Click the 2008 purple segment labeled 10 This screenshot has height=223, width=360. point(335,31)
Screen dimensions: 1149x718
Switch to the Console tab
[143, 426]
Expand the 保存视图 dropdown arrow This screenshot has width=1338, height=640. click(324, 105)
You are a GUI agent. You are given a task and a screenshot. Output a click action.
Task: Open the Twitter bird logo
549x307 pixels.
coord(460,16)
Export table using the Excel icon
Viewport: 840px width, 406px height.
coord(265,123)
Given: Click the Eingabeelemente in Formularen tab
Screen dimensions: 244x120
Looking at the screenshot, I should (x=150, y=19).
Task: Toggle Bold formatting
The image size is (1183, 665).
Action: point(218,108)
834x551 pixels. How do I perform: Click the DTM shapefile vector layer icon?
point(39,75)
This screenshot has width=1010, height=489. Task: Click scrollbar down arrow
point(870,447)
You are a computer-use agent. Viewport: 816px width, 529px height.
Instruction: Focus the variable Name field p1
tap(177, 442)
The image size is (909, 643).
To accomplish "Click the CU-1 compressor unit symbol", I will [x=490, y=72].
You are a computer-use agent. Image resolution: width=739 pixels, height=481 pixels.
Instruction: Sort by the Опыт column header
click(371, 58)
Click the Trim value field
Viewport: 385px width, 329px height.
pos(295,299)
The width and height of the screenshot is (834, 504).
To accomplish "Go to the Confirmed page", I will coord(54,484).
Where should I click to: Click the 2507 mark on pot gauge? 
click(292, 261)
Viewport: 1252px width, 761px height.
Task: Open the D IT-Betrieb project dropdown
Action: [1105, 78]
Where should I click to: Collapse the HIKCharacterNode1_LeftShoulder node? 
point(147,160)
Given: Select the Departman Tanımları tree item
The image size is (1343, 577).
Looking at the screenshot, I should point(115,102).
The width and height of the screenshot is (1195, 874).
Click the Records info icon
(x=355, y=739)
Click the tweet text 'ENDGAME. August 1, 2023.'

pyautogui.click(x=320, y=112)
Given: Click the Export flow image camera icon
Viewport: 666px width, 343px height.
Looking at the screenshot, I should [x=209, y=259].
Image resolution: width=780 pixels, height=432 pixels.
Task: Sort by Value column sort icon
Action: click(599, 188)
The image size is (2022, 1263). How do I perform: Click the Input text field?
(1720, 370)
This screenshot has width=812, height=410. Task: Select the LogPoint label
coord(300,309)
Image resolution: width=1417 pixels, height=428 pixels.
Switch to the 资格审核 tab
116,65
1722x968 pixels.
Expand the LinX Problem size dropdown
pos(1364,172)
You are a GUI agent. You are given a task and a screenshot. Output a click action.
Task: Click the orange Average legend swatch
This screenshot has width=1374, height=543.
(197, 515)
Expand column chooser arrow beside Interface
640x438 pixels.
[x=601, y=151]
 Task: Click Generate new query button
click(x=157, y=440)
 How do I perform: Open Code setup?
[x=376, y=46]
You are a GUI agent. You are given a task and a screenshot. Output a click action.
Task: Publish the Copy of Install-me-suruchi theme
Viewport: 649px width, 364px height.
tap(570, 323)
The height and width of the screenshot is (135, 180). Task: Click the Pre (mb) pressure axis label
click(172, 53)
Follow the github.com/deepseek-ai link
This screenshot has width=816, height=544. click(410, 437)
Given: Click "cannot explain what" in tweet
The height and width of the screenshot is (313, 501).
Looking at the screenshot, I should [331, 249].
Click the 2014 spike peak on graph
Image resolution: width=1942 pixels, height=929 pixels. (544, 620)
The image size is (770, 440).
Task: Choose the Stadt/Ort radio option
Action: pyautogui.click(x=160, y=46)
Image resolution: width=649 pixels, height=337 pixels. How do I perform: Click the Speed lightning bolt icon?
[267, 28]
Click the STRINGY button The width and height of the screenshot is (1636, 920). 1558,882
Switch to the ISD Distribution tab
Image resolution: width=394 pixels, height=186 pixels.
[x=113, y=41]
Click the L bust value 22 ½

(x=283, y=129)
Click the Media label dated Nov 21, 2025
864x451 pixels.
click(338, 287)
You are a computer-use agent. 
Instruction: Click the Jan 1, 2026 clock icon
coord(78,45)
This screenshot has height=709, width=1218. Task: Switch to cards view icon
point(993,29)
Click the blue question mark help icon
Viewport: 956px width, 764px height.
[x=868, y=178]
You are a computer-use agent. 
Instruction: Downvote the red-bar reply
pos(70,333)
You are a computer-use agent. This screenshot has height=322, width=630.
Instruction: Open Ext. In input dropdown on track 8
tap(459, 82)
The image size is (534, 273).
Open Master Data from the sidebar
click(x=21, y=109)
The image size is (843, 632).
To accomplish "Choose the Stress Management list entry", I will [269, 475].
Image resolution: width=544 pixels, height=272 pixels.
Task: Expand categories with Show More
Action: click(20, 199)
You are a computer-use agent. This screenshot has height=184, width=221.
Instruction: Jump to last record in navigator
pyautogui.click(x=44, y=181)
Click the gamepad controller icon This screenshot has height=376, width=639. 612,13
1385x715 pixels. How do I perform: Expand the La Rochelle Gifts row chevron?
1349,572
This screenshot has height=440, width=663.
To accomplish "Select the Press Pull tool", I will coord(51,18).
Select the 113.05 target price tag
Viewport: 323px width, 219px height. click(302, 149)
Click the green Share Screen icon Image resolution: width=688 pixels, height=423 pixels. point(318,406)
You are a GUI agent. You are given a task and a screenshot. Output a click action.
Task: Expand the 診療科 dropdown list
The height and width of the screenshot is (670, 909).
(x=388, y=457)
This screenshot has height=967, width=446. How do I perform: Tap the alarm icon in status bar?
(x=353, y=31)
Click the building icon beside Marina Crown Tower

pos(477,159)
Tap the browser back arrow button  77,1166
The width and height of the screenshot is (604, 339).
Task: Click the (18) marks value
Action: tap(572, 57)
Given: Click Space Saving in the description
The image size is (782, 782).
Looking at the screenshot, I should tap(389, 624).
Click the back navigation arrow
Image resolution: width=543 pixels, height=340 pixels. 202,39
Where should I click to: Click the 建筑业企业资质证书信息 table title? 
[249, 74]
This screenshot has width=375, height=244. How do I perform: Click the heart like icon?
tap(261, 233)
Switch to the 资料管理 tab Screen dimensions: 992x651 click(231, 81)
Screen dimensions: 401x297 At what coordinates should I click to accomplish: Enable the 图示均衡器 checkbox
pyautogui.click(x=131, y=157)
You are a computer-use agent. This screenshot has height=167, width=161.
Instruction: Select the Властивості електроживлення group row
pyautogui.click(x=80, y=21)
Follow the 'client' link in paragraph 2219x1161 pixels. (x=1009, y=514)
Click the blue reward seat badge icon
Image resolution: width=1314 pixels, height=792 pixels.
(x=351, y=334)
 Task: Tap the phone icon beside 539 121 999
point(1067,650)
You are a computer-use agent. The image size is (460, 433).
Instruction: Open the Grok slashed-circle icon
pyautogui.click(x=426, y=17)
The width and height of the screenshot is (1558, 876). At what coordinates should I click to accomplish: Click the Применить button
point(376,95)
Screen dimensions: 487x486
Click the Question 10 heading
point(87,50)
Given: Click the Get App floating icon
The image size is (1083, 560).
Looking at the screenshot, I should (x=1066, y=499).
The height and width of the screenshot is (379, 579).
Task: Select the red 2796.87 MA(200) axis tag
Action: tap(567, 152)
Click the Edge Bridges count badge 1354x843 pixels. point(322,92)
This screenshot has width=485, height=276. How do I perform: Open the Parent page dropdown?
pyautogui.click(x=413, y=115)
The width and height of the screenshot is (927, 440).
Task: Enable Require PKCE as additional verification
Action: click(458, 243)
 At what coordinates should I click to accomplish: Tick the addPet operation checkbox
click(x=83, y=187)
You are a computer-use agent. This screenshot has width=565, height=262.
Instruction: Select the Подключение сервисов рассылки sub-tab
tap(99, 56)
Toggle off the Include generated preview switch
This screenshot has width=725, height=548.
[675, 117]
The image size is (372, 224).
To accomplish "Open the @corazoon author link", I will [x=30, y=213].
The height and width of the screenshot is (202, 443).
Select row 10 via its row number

| Problem |
Reproduce the records word for word, starting at the line containing "Click the L bust value 22 ½" and ending at the line containing "Viewport: 323px width, 219px", both lines included.

| Written reply |
Click the L bust value 22 ½

(x=283, y=129)
Click the Media label dated Nov 21, 2025
864x451 pixels.
click(338, 287)
You are a computer-use agent. 
Instruction: Click the Jan 1, 2026 clock icon
coord(78,45)
This screenshot has height=709, width=1218. Task: Switch to cards view icon
point(993,29)
Click the blue question mark help icon
Viewport: 956px width, 764px height.
[x=868, y=178]
You are a computer-use agent. 
Instruction: Downvote the red-bar reply
pos(70,333)
You are a computer-use agent. This screenshot has height=322, width=630.
Instruction: Open Ext. In input dropdown on track 8
tap(459, 82)
The image size is (534, 273).
Open Master Data from the sidebar
click(x=21, y=109)
The image size is (843, 632).
To accomplish "Choose the Stress Management list entry", I will [269, 475].
Image resolution: width=544 pixels, height=272 pixels.
Task: Expand categories with Show More
Action: click(20, 199)
You are a computer-use agent. This screenshot has height=184, width=221.
Instruction: Jump to last record in navigator
pyautogui.click(x=44, y=181)
Click the gamepad controller icon This screenshot has height=376, width=639. 612,13
1385x715 pixels. How do I perform: Expand the La Rochelle Gifts row chevron?
1349,572
This screenshot has height=440, width=663.
To accomplish "Select the Press Pull tool", I will coord(51,18).
Select the 113.05 target price tag
Viewport: 323px width, 219px height. click(302, 149)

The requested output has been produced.